● **BRIEF**:
Looking at the listing beneath, work out how many lines hold "width" and report only that figure.

Top of SOURCE DATA

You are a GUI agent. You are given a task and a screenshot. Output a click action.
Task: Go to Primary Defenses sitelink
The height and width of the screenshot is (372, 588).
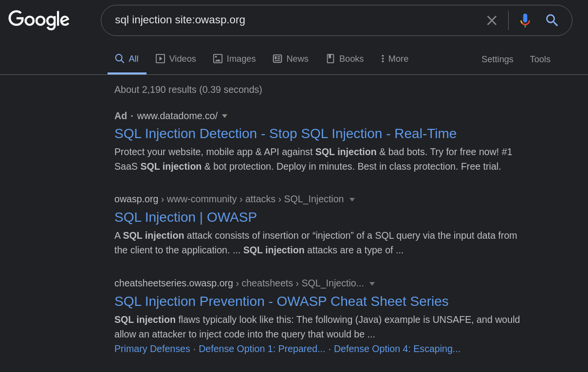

Bottom of SOURCE DATA
Top of SOURCE DATA

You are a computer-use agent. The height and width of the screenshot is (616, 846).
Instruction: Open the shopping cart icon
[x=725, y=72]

Bottom of SOURCE DATA

● **ANSWER TO THE EXERCISE**:
2